Part of a data file:
____

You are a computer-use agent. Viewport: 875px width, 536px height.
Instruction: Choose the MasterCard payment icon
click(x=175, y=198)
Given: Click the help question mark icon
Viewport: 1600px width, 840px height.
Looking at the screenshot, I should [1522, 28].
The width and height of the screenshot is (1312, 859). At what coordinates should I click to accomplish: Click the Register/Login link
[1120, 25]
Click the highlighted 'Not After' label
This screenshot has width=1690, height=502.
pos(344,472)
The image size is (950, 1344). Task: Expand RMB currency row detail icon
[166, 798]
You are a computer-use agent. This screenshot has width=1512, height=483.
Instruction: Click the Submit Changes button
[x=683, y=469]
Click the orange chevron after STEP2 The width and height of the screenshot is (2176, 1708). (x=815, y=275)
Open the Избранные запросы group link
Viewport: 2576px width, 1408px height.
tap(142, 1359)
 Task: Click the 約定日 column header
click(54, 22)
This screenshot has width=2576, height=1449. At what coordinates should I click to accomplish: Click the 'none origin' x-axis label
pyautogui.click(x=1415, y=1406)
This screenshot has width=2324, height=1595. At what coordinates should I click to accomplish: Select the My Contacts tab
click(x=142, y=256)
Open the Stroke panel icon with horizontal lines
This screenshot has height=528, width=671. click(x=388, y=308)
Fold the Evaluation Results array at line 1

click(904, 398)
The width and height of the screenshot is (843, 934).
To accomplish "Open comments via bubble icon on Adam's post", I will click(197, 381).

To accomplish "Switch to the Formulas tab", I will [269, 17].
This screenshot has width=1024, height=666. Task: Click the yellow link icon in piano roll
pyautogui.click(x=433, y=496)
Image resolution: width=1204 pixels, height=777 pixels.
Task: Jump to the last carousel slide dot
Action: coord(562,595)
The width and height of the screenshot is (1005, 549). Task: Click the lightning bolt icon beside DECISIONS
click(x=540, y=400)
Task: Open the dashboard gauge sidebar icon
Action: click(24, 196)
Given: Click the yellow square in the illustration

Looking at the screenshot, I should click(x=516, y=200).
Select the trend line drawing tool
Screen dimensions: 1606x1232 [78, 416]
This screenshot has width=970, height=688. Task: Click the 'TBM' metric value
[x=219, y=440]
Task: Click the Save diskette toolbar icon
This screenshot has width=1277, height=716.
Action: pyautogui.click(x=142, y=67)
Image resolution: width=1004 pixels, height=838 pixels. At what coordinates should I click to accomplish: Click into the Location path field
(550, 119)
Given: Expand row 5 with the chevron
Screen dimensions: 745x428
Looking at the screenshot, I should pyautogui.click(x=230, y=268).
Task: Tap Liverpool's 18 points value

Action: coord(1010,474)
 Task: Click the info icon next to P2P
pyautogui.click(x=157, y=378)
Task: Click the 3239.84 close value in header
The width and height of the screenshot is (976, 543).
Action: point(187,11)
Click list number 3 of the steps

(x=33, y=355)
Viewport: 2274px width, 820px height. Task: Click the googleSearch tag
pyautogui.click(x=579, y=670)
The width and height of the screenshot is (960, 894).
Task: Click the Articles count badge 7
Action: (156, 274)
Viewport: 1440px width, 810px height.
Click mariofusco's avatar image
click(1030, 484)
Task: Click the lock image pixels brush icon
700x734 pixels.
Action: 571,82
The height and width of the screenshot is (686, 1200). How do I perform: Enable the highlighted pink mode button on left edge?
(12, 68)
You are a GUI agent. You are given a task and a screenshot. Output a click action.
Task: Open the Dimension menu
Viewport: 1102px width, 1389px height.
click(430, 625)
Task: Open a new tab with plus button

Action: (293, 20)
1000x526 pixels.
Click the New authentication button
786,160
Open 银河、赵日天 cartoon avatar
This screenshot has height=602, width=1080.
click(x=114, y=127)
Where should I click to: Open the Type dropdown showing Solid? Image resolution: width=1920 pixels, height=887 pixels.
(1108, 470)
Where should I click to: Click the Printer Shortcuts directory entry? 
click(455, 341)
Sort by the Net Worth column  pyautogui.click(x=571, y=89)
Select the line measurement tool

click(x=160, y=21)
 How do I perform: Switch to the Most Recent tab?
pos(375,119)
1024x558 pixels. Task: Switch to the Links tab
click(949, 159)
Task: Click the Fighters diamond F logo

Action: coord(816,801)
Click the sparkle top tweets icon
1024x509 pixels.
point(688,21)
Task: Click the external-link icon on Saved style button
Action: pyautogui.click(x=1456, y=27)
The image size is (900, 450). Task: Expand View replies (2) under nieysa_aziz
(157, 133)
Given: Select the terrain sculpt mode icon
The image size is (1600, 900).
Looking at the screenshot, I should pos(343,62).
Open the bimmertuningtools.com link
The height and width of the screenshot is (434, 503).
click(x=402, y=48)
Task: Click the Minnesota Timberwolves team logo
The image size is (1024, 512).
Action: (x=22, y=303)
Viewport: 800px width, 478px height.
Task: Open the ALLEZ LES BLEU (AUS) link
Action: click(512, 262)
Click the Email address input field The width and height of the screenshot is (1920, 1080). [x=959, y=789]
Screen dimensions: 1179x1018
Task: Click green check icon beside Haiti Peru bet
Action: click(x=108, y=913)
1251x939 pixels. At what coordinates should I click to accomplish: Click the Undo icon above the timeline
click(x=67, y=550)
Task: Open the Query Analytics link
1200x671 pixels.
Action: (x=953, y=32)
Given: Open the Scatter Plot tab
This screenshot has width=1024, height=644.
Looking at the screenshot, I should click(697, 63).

____

Written problem: Quote every one of the entries above verbatim, from the first line to the last, without altering a single character.

Task output:
You are a computer-use agent. Viewport: 875px width, 536px height.
Instruction: Choose the MasterCard payment icon
click(x=175, y=198)
Given: Click the help question mark icon
Viewport: 1600px width, 840px height.
Looking at the screenshot, I should [1522, 28].
The width and height of the screenshot is (1312, 859). At what coordinates should I click to accomplish: Click the Register/Login link
[1120, 25]
Click the highlighted 'Not After' label
This screenshot has width=1690, height=502.
pos(344,472)
The image size is (950, 1344). Task: Expand RMB currency row detail icon
[166, 798]
You are a computer-use agent. This screenshot has width=1512, height=483.
Instruction: Click the Submit Changes button
[x=683, y=469]
Click the orange chevron after STEP2 The width and height of the screenshot is (2176, 1708). (x=815, y=275)
Open the Избранные запросы group link
Viewport: 2576px width, 1408px height.
tap(142, 1359)
 Task: Click the 約定日 column header
click(54, 22)
This screenshot has width=2576, height=1449. At what coordinates should I click to accomplish: Click the 'none origin' x-axis label
pyautogui.click(x=1415, y=1406)
This screenshot has width=2324, height=1595. At what coordinates should I click to accomplish: Select the My Contacts tab
click(x=142, y=256)
Open the Stroke panel icon with horizontal lines
This screenshot has height=528, width=671. click(x=388, y=308)
Fold the Evaluation Results array at line 1

click(904, 398)
The width and height of the screenshot is (843, 934).
To accomplish "Open comments via bubble icon on Adam's post", I will click(197, 381).

To accomplish "Switch to the Formulas tab", I will [269, 17].
This screenshot has width=1024, height=666. Task: Click the yellow link icon in piano roll
pyautogui.click(x=433, y=496)
Image resolution: width=1204 pixels, height=777 pixels.
Task: Jump to the last carousel slide dot
Action: coord(562,595)
The width and height of the screenshot is (1005, 549). Task: Click the lightning bolt icon beside DECISIONS
click(x=540, y=400)
Task: Open the dashboard gauge sidebar icon
Action: click(24, 196)
Given: Click the yellow square in the illustration

Looking at the screenshot, I should click(x=516, y=200).
Select the trend line drawing tool
Screen dimensions: 1606x1232 [78, 416]
This screenshot has width=970, height=688. Task: Click the 'TBM' metric value
[x=219, y=440]
Task: Click the Save diskette toolbar icon
This screenshot has width=1277, height=716.
Action: pyautogui.click(x=142, y=67)
Image resolution: width=1004 pixels, height=838 pixels. At what coordinates should I click to accomplish: Click into the Location path field
(550, 119)
Given: Expand row 5 with the chevron
Screen dimensions: 745x428
Looking at the screenshot, I should pyautogui.click(x=230, y=268).
Task: Tap Liverpool's 18 points value

Action: coord(1010,474)
 Task: Click the info icon next to P2P
pyautogui.click(x=157, y=378)
Task: Click the 3239.84 close value in header
The width and height of the screenshot is (976, 543).
Action: point(187,11)
Click list number 3 of the steps

(x=33, y=355)
Viewport: 2274px width, 820px height. Task: Click the googleSearch tag
pyautogui.click(x=579, y=670)
The width and height of the screenshot is (960, 894).
Task: Click the Articles count badge 7
Action: (156, 274)
Viewport: 1440px width, 810px height.
Click mariofusco's avatar image
click(1030, 484)
Task: Click the lock image pixels brush icon
700x734 pixels.
Action: 571,82
The height and width of the screenshot is (686, 1200). How do I perform: Enable the highlighted pink mode button on left edge?
(12, 68)
You are a GUI agent. You are given a task and a screenshot. Output a click action.
Task: Open the Dimension menu
Viewport: 1102px width, 1389px height.
click(430, 625)
Task: Open a new tab with plus button

Action: (293, 20)
1000x526 pixels.
Click the New authentication button
786,160
Open 银河、赵日天 cartoon avatar
This screenshot has height=602, width=1080.
click(x=114, y=127)
Where should I click to: Open the Type dropdown showing Solid? Image resolution: width=1920 pixels, height=887 pixels.
(1108, 470)
Where should I click to: Click the Printer Shortcuts directory entry? 
click(455, 341)
Sort by the Net Worth column  pyautogui.click(x=571, y=89)
Select the line measurement tool

click(x=160, y=21)
 How do I perform: Switch to the Most Recent tab?
pos(375,119)
1024x558 pixels. Task: Switch to the Links tab
click(949, 159)
Task: Click the Fighters diamond F logo

Action: coord(816,801)
Click the sparkle top tweets icon
1024x509 pixels.
point(688,21)
Task: Click the external-link icon on Saved style button
Action: pyautogui.click(x=1456, y=27)
The image size is (900, 450). Task: Expand View replies (2) under nieysa_aziz
(157, 133)
Given: Select the terrain sculpt mode icon
The image size is (1600, 900).
Looking at the screenshot, I should pos(343,62).
Open the bimmertuningtools.com link
The height and width of the screenshot is (434, 503).
click(x=402, y=48)
Task: Click the Minnesota Timberwolves team logo
The image size is (1024, 512).
Action: (x=22, y=303)
Viewport: 800px width, 478px height.
Task: Open the ALLEZ LES BLEU (AUS) link
Action: click(512, 262)
Click the Email address input field The width and height of the screenshot is (1920, 1080). [x=959, y=789]
Screen dimensions: 1179x1018
Task: Click green check icon beside Haiti Peru bet
Action: click(x=108, y=913)
1251x939 pixels. At what coordinates should I click to accomplish: Click the Undo icon above the timeline
click(x=67, y=550)
Task: Open the Query Analytics link
1200x671 pixels.
Action: (x=953, y=32)
Given: Open the Scatter Plot tab
This screenshot has width=1024, height=644.
Looking at the screenshot, I should click(697, 63).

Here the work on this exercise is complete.